What you have to do >>
Please copy the data below exactly; none of the pictures in it belong in the copy.

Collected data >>
━━━━

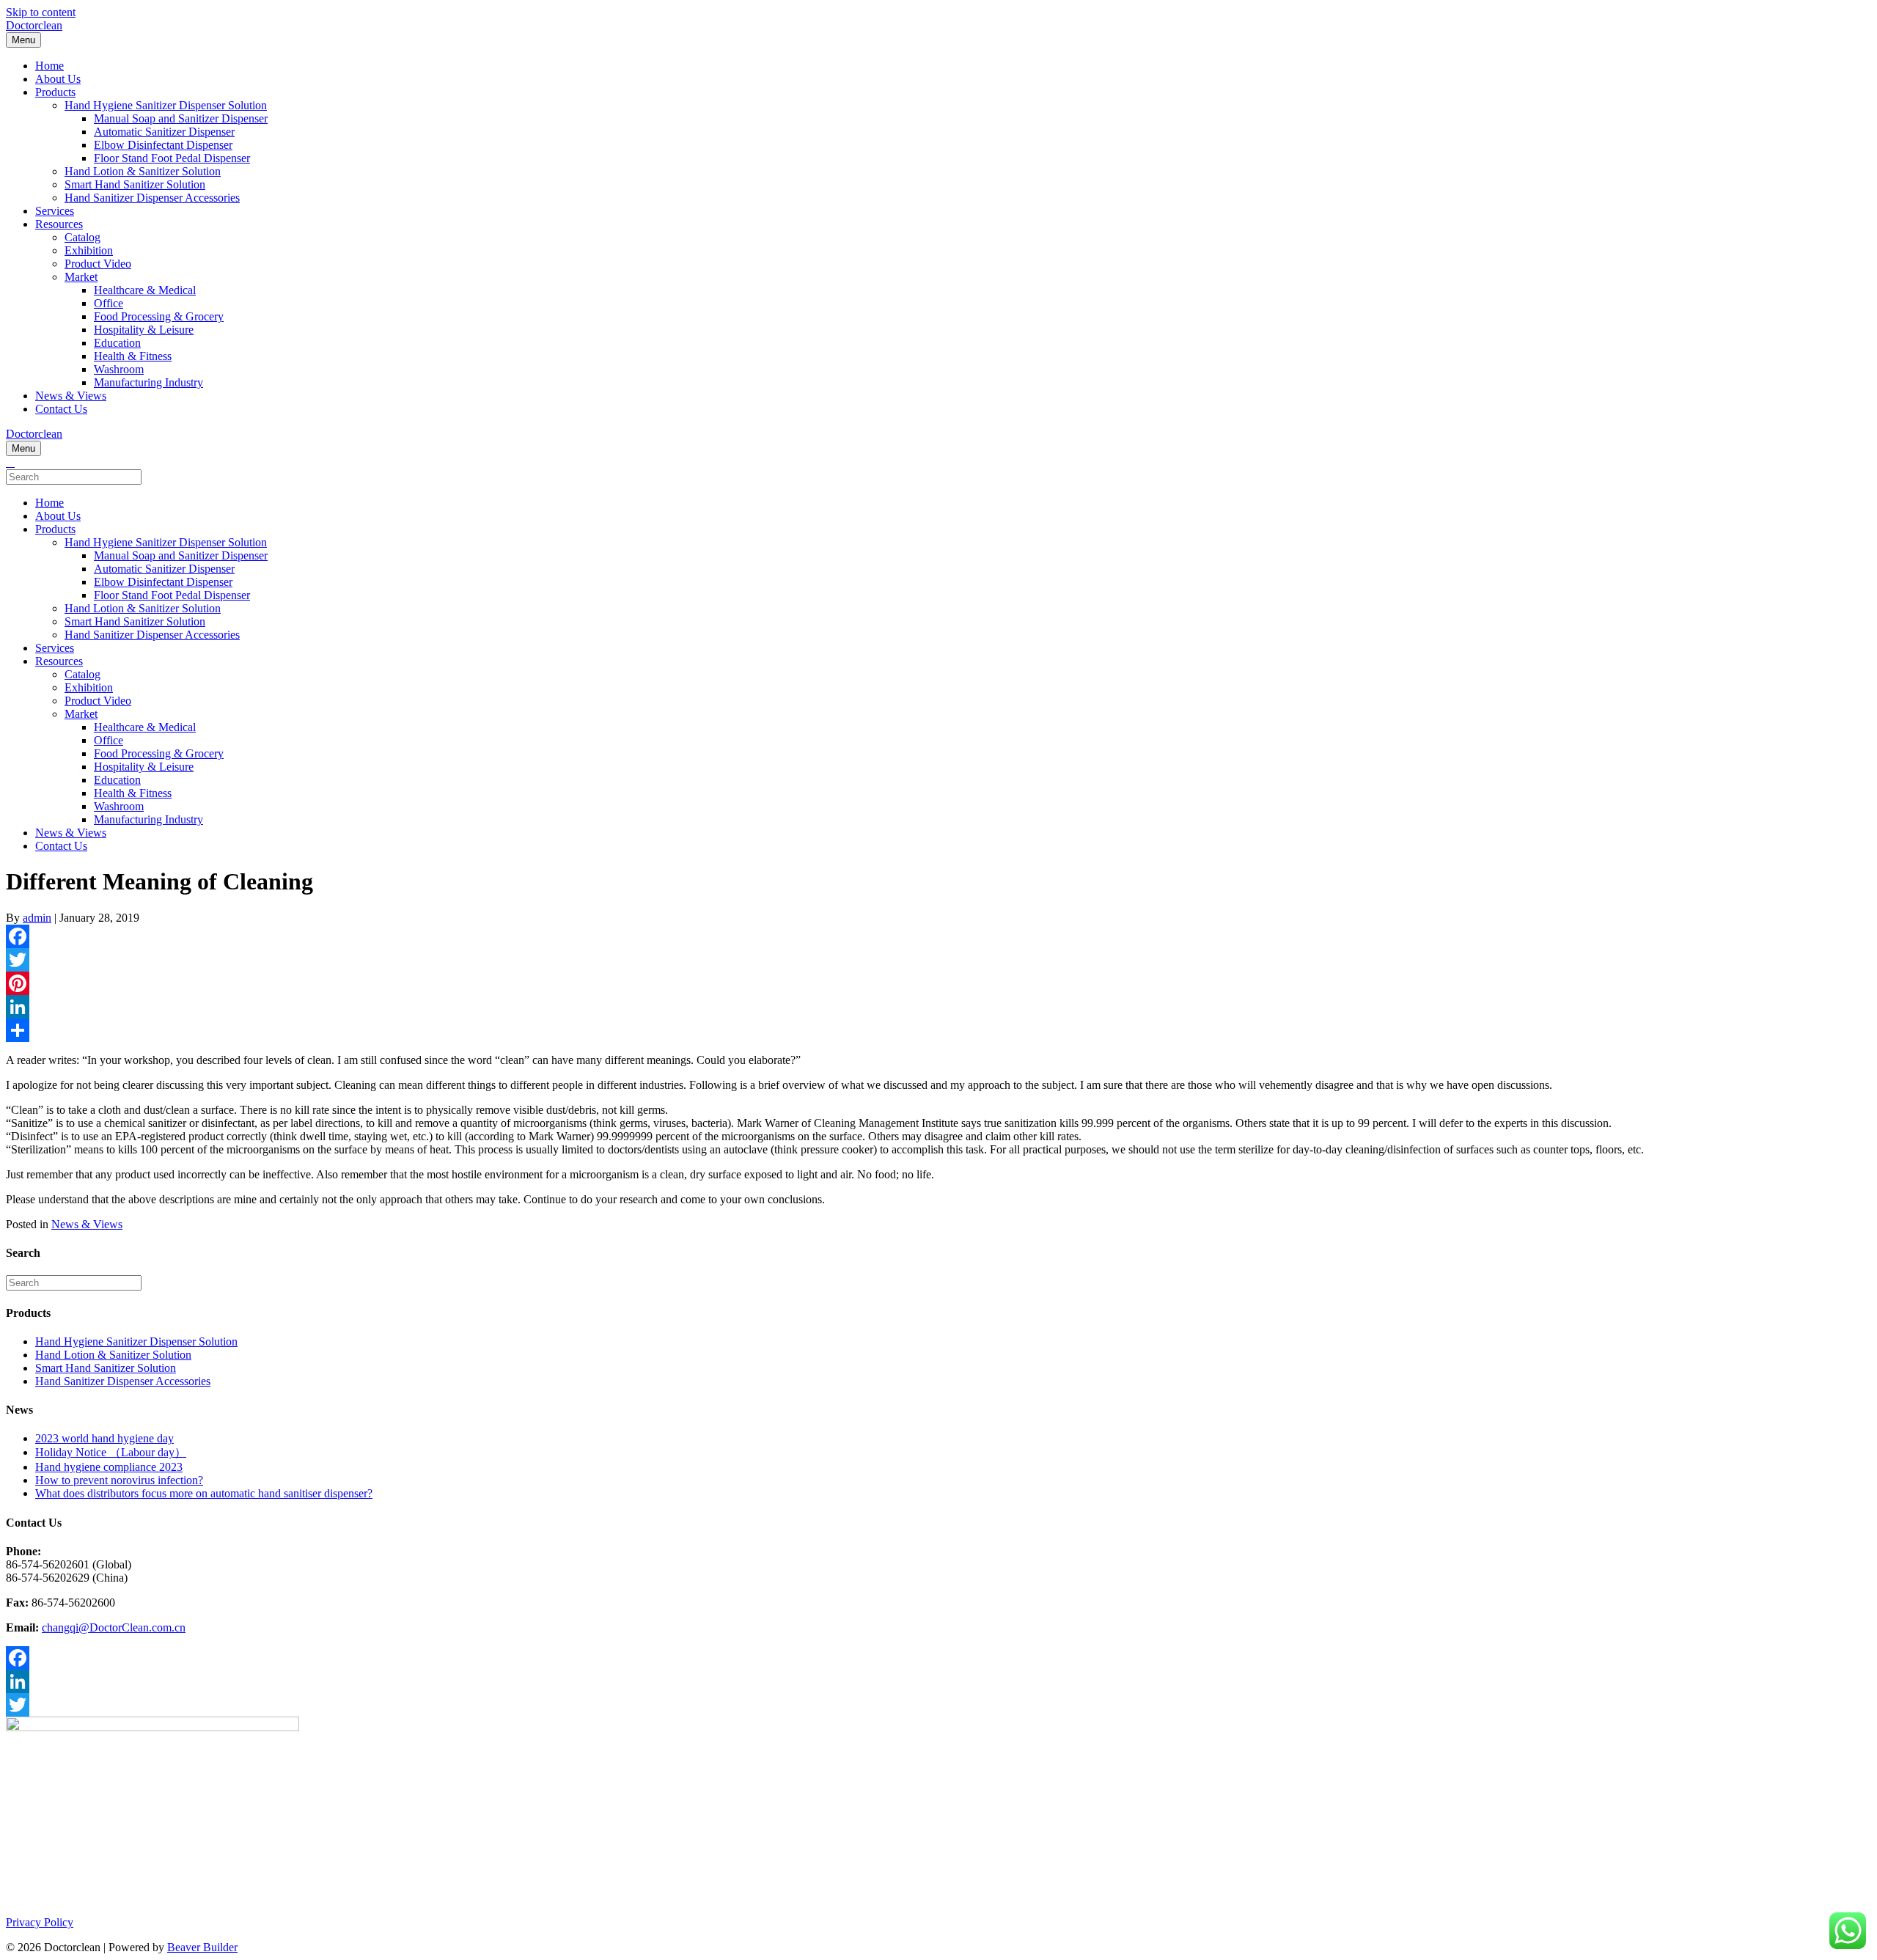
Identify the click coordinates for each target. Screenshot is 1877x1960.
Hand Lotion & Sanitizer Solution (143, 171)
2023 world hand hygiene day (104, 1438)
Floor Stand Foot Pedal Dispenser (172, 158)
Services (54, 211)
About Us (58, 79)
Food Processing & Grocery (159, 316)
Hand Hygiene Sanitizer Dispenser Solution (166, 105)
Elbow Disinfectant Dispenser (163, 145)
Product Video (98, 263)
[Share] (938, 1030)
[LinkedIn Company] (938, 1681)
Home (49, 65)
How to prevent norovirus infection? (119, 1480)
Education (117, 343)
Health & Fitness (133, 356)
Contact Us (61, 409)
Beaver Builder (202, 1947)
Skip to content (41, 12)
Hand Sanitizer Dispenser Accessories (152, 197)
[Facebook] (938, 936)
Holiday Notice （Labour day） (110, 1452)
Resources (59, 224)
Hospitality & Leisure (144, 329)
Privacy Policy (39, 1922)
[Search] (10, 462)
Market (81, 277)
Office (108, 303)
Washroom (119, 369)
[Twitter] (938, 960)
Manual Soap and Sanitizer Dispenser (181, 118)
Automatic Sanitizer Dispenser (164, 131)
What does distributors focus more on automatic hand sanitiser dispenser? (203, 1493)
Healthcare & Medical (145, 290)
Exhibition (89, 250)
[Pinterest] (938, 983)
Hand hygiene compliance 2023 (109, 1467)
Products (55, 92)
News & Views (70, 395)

━━━━

Solution >>
Identify the click coordinates for each target. Screenshot is 1877x1960.
Hand Lotion & Sanitizer Solution (143, 171)
2023 world hand hygiene day (104, 1438)
Floor Stand Foot Pedal Dispenser (172, 158)
Services (54, 211)
About Us (58, 79)
Food Processing & Grocery (159, 316)
Hand Hygiene Sanitizer Dispenser Solution (166, 105)
Elbow Disinfectant Dispenser (163, 145)
Product Video (98, 263)
[Share] (938, 1030)
[LinkedIn Company] (938, 1681)
Home (49, 65)
How to prevent norovirus infection? (119, 1480)
Education (117, 343)
Health & Fitness (133, 356)
Contact Us (61, 409)
Beaver Builder (202, 1947)
Skip to content (41, 12)
Hand Sanitizer Dispenser Accessories (152, 197)
[Facebook] (938, 936)
Holiday Notice （Labour day） (110, 1452)
Resources (59, 224)
Hospitality & Leisure (144, 329)
Privacy Policy (39, 1922)
[Search] (10, 462)
Market (81, 277)
Office (108, 303)
Washroom (119, 369)
[Twitter] (938, 960)
Manual Soap and Sanitizer Dispenser (181, 118)
Automatic Sanitizer Dispenser (164, 131)
What does distributors focus more on automatic hand sanitiser dispenser? (203, 1493)
Healthcare & Medical (145, 290)
Exhibition (89, 250)
[Pinterest] (938, 983)
Hand hygiene compliance 2023 (109, 1467)
Products (55, 92)
News & Views (70, 395)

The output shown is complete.